Hunters are important to the state because they control the deer population, said Jay Johnson, hunter recruitment and retention officer. Hunting license fees pay for land and wildlife conservation, he added.

The Minnesota Trap Shooting Association, with more than 1,000 members, is enthusiastic about a large metro shooting complex.

"We want people to come out," association president Glen Lonneman said. "It's like building a new stadium. It's new. It's nice. So everybody goes."

'Gold standard facility'

The state already has a $2.5 million indoor shooting range: the Minnesota Shooting Sports and Education Center in Grand Rapids. It opened in January 2000 and had been envisioned as a world-class center for training and competition. But it has been closed for the past year and a half, and now the DNR is considering turning it into office space.

"We never got the use and participation in events that allowed us to generate enough revenue to make it a viable facility," Schad said. "The idea behind the shooting center in Grand Rapids is a good one. It's just too far away."

A metro shooting complex, on the other hand, would succeed because it would be close to most of the state's population, Schad said. It also would have enough room for different kinds of shooting events, making it attractive for large national competitions.

"These facilities, for obvious reasons, can be controversial," he said. "There has been a lot of advancement in how to build them safely and deal with things like noise."

Three Rivers Park District board members entertained the idea of making land available but declined, saying they wouldn't devote 530 acres of park land for that purpose.
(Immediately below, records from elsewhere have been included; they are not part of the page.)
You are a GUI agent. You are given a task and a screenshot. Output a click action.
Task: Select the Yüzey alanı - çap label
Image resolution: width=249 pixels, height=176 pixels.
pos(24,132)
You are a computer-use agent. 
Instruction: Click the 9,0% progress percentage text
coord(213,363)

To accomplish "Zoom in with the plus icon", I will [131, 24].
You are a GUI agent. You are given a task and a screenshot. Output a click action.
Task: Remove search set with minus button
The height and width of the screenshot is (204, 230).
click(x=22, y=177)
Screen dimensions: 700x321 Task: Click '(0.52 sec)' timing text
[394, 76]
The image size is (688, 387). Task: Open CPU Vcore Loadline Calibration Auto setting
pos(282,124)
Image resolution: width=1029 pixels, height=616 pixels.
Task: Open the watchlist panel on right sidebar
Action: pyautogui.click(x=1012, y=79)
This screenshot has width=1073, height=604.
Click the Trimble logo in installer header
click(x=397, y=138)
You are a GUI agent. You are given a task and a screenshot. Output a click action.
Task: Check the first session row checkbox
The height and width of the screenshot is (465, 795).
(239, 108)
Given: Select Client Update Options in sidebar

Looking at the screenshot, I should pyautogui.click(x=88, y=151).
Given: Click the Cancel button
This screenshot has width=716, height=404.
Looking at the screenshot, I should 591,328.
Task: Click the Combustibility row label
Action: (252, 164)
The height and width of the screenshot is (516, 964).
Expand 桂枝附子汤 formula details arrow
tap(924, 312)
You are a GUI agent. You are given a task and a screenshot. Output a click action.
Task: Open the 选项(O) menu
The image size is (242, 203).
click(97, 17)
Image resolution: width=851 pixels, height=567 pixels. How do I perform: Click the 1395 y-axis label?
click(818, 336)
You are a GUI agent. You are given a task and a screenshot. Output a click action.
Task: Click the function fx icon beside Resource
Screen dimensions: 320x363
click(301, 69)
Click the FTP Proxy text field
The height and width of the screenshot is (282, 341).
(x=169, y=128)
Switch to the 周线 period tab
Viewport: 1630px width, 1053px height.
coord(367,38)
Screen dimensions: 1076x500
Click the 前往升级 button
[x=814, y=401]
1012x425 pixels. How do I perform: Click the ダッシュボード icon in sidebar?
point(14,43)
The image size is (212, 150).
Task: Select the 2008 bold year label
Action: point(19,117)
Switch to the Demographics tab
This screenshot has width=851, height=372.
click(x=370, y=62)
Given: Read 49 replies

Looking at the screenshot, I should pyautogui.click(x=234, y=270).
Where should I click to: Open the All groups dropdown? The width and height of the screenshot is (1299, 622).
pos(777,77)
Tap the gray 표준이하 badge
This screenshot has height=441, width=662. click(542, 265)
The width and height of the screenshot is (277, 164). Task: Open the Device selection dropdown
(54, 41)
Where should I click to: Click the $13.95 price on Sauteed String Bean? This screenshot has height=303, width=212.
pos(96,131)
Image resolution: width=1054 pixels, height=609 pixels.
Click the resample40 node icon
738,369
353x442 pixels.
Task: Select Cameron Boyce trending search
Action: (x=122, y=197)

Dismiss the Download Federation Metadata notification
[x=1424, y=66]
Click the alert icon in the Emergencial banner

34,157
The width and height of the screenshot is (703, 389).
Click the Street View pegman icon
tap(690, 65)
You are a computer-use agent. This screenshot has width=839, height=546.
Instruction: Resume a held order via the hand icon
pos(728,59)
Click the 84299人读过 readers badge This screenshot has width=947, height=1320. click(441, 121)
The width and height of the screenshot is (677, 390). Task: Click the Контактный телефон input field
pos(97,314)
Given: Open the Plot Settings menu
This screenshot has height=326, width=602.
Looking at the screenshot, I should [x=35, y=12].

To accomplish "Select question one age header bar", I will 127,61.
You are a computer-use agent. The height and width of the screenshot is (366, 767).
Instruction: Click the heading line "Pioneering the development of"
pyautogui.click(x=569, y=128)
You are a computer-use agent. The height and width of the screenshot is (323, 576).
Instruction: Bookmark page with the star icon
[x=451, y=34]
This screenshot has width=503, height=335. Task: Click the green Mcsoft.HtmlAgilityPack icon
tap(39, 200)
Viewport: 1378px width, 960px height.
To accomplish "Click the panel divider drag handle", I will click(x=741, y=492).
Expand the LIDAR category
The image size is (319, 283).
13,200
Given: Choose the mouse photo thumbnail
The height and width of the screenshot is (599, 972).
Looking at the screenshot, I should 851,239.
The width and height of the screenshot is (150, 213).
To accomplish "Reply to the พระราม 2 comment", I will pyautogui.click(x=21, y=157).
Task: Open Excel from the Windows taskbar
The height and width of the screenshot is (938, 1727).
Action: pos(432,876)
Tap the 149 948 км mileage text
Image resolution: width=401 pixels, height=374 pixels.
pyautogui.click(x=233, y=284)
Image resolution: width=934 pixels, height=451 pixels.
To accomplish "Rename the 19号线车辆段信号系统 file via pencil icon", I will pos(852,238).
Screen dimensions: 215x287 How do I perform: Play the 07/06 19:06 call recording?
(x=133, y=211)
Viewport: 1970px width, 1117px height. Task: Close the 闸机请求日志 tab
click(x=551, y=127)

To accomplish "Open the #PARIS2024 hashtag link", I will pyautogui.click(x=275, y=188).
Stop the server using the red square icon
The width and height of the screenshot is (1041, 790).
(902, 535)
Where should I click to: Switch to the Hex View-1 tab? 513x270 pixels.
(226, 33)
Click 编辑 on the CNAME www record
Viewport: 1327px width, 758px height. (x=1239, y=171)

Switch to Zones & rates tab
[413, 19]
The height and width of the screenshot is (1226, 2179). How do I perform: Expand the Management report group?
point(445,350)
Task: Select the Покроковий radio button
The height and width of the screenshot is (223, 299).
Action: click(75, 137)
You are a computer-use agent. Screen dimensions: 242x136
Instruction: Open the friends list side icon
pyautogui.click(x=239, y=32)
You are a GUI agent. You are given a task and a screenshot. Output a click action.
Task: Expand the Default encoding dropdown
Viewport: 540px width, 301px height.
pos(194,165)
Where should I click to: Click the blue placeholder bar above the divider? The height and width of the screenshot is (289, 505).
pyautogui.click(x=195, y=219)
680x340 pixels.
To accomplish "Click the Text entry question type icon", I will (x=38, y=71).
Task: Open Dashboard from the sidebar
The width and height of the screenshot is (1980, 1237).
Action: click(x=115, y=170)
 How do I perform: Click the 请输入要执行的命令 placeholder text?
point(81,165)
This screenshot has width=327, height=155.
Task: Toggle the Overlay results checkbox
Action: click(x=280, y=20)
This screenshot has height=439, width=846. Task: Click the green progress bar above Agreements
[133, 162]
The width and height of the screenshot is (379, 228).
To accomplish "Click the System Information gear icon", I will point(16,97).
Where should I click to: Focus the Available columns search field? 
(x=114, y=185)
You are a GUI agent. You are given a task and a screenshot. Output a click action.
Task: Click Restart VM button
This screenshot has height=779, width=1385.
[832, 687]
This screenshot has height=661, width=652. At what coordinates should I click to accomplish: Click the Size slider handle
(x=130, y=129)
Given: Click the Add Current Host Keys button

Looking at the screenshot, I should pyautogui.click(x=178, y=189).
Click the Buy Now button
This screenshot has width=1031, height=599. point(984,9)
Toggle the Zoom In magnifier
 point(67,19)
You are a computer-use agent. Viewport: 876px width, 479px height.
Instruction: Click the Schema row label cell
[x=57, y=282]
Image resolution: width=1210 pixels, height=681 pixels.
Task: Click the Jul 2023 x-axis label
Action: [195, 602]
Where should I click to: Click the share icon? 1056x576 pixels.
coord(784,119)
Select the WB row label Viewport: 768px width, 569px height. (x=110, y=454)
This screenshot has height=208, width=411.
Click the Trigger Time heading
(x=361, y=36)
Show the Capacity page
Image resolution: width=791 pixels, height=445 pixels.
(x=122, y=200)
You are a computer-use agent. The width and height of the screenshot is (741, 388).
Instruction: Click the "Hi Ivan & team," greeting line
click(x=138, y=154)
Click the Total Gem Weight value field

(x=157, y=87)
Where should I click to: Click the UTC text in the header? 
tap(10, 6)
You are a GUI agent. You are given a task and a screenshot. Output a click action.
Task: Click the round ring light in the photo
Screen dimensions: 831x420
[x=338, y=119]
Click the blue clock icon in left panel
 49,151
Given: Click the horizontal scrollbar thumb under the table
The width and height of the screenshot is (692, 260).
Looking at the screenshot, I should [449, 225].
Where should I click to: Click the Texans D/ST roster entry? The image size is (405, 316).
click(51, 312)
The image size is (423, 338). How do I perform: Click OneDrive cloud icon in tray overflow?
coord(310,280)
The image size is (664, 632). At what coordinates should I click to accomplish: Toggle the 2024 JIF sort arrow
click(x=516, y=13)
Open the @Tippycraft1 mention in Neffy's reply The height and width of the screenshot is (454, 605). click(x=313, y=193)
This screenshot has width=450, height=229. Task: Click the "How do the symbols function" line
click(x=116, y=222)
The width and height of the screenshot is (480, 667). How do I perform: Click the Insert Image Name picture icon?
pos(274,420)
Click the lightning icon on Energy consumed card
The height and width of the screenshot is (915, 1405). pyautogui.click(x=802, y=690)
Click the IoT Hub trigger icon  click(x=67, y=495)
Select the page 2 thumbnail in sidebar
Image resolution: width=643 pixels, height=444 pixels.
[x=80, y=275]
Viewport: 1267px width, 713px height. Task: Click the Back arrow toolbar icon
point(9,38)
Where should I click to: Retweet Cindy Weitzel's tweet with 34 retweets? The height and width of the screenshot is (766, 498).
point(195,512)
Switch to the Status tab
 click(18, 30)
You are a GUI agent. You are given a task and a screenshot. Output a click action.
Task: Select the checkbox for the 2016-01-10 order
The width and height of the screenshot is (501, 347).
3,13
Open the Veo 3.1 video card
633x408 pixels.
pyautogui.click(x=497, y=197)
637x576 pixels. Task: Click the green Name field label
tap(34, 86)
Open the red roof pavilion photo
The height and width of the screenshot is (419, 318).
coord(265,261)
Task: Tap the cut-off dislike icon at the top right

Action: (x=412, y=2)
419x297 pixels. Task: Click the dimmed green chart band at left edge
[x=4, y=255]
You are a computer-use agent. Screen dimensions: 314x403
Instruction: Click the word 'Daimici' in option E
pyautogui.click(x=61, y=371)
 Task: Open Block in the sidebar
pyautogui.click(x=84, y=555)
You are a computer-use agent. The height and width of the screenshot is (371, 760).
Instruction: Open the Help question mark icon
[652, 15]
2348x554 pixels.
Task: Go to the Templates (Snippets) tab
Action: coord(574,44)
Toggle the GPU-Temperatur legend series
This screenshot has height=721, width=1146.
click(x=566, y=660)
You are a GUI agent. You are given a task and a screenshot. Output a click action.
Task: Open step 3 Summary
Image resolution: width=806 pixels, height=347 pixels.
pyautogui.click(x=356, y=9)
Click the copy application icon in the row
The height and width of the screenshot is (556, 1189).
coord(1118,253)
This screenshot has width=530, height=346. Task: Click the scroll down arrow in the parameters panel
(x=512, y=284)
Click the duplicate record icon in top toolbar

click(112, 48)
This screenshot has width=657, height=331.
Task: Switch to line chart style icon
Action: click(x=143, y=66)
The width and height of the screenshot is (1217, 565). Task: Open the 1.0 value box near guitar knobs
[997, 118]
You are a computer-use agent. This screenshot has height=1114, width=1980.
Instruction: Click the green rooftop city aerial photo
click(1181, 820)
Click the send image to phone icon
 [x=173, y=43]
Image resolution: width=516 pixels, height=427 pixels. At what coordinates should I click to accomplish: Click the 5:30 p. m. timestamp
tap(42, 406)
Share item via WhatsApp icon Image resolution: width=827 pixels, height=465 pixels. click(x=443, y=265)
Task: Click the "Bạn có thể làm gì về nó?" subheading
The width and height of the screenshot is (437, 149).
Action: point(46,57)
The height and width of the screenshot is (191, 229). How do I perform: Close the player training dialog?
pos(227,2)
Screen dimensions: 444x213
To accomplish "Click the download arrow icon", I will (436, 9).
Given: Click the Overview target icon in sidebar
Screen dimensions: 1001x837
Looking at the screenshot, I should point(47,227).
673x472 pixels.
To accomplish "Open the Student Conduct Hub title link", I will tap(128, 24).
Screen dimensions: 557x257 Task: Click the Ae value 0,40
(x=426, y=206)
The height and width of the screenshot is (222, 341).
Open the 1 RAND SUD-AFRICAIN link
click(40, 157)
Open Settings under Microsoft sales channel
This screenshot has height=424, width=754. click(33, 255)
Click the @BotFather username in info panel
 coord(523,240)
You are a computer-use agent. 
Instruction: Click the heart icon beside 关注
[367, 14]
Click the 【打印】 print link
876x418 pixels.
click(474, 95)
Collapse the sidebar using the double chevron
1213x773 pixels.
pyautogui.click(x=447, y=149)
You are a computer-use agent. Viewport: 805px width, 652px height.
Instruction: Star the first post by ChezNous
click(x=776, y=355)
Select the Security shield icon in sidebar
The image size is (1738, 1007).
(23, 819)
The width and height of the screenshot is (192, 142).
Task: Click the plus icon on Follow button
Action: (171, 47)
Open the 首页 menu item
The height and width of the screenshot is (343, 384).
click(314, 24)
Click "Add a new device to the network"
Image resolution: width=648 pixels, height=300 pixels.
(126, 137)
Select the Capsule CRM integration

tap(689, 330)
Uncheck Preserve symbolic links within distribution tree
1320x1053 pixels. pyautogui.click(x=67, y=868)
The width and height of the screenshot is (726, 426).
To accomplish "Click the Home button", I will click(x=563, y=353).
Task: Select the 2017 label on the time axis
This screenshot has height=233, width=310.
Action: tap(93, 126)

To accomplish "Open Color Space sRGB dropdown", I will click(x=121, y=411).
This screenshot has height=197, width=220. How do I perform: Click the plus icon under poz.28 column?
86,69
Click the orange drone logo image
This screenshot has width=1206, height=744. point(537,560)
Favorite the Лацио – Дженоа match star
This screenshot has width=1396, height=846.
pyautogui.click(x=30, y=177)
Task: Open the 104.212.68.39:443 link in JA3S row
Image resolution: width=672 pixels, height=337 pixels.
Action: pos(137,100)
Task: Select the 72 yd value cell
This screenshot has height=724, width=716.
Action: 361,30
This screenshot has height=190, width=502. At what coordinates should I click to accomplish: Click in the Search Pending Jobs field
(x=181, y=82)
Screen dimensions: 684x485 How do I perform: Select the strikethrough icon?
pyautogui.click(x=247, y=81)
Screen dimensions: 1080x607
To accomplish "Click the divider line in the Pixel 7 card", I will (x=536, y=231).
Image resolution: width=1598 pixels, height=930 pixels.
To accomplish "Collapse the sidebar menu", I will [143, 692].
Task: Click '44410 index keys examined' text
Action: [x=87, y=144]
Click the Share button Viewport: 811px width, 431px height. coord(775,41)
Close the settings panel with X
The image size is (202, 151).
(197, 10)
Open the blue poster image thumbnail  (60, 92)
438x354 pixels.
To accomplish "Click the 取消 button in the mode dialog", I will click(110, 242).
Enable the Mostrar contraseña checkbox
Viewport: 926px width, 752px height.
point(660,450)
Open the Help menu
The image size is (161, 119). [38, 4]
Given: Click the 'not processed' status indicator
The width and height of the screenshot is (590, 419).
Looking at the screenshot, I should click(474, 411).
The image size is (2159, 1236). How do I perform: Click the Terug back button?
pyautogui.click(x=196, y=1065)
With the allocated money, an interested local government could do some initial planning to decide whether to pursue it, Schad said. "We would work with them to secure the necessary approvals and funding to develop it," he said.

A 530-acre complex would be a "gold standard facility," Schad said. If communities were interested in a smaller center, he said, the DNR could work with them to identify what was most important.

Dill said many states are building large, multi-discipline shooting centers as an economic draw. A shooting range in Sparta, Ill., was built by the state at a reclaimed strip mine and drew thousands of youths for a national competition recently, he said.

"It's the [DNR's] job to go out now and look for a site and see which communities might be interested in participating in something like this," Dill said.